Wilayah tugas Batalyon R/’Jin Kasuang’/WK.III/KDP-II ADREV-Permesta berada di ruas jalan antara Tomohon-Tondano (Minahasa). Batalyon pimpinan Mayor Frans Karepouwan ini sangat ditakuti, termasuk oleh TNI (Tentara Nasional Indonesia) di wilayah tersebut. Bukan hanya saat ’pergolakan’ di tahun 1958 sampai 1961, tapi hingga kini daerah ini masih dianggap menyeramkan oleh sejumlah orang.

Hampir semua patroli TNI di wilayah itu diserang setiap berpatroli. Banyak personil TNI hilang di daerah ini dan tak pernah diketahui lagi keberadaanya sekalipun telah dilakukan pencarian setelah perang Permesta. Gara-gara itu, Batalyon R ADREV-Permesta sangat ditakuti TNI.

’Teror’ Jin Kasuang seolah masih membekas di benak mereka. ”Daerah jalan Kasuang itu memang menakutkan sekali di zaman Permesta. Karena di situ daerah penghadangan pasukan Jin Kasuang terhadap pasukan TNI,” ungkap Sadrak Pahung, mantan anggota pasukan TNI dari Batalyon KODAM V/Brawijaya yang bertugas di Tondano kala itu.

”Saya dan pasukan pernah datang ke daerah Kasuang untuk mencari jenasah teman-teman kami yang dihadang Jin Kasuang. Di jurang pas di bawah pompa PDAM sekarang, kami menemukan banyak mayat. Sepertinya itu memang menjadi daerah pembuangan mayat oleh pasukan Permesta di wilayah itu. Jujur saya dan teman-teman sedikit was-was ketika itu,” tambah pensiunan TNI berusia 76 tahun ini.

TEROR “JIN KASUANG”

Di kalangan pasukan Permesta, Batalyon R memang dikenal karena keberanian bertempur dan kengerian yang mereka timbulkan terhadap lawan. Salah satu teror menakutkan pasukan ini, mereka dikenal suka memakan manusia. Konon, saking seringnya memakan daging manusia hingga mata mereka terlihat memerah.

Di antara keraguan banyak pihak soal kebenaran cerita tersebut, tidak sedikit juga masyarakat yang menyimpan soal kanibalisme itu dalam memorinya. ”Saya pernah dapat tugas dan bersama Mayor Karepouwan. Memang dia bersama beberapa pasukan mengantung telinga manusia di leher. Banyak yang bilang itu anggota tubuh orang-orang yang mereka makan,,” kata Jus Pengemanan, tentara Permesta dari Batalyon B yang dikomandani Utu Pesik.

Pengakuan lain dituturkan salah seorang anggota pasukan Frans Karepouwan kepada Media Sulut, Sabtu (10/8). Kisah kanibalisme itu dibenarkannya.

”Memang tidak setiap hari, tapi saya sering memasak daging manusia. kadang dibikin sate ataupun direbus,” terang LS alias Rens, anggota pasukan yang mengaku pernah ditempatkan di bagian dapur Batalyon R.

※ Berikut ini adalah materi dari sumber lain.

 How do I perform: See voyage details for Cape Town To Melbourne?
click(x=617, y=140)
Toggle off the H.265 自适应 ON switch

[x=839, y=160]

“Saya sebenarnya sempat mendaftar di Batalion Fredrik, tapi karena belum cukup umur, tidak diterima. Pada watu itu seleksinya ketat. ditambah kakak saya yang ada di Batalion itu tidak mengijinkan saya untuk ikut perang. Dia menyuruh saya untuk menjaga orang tua di kampung. Karena keinginan hati yang sangat kuat untuk pegang senjata, akhirnya saya ke Batalion pimpinan Mayor Karepouwan. Saat diterima, tempat saya di dapur,” tutur Rens.

"KENGERIAN “PERANG URAT SARAF"

Berbagai bentuk kengerian yang ditimbulkan Batalion Jin Kasuang bukan tanpa sebab. Perlakuan pasukan TNI terhadap daerah pendudukan dengan menyiksa tawanan sampai mati, melakukan pembunuhan terhadap rakyat sipil yang memberi makan pasukan Permesta, dan perkosaan di desa-desa, menjadi salah satu alasan.

Sejumlah data menyebutkan, hal ini dilakukan pihak TNI karena semata-mata menutupi kekalahan mereka. Juga karena semakin banyaknya korban di pihak mereka dan perang tak kunjung dimenangkan oleh pasukan TNI atau pemerintah pusat, sekalipun TNI menguasai kota-kota strategis di Sulut dan Maluku Utara.

“Biasanya pasukan kami ’mengambil’ anggota TNI dengan pengkhianat Permesta,” kata Rens.

”Komandan sangat marah dengan pengkhianat. Makanya, sedikit-sedikit bagian tubuh mereka diambil. Mulai dari telinga, karena teliga sebagai pendengar info kemudian jari penunjuk. Kadang-kadang juga dimasak. Dari bagian tubuh yang berdaging seperti paha. Itu jadi pelajaran untuk mereka karena orang-orang seperti mereka penyusah masyarakat dan tentara permesta.”

Sejumlah sumber menyebutkan, sebenarnya tidak semua anggota Batalyon R yang suka memakan manusia. “Cuma orang-orang terentu. Salah satu yang terkenal algojo mereka, Oce Karundeng. Dialah yang sering mengambil tentara pusat didepan orang-orang. Semua yang digaetnya tidak kembali lagi hingga pergolakan selesai. Saya bersama beberapa masyarakat Koya dengan Tataaran pernah melihat langsung bagaimana tentara pusat di ambil jantungnya hidup-hidup kemudian dimakannya,” terang Buang Politton (74), anggota pasukan Batalyon Fredrik.

Data menyebutkan, pasukan Batalyon Jin Kasuang kemudian dapat ditertibkan akhir 1960 setelah kunjungan Panglima KDP II/Minahasa, Kolonel (ADREV-Permesta) D J Somba ke markas mereka. Somba dengan tegas memperingatkan Karepouwan dan anak buahnya untuk menghentikan bentuk-bentuk perang urat saraf yang melampaui batas.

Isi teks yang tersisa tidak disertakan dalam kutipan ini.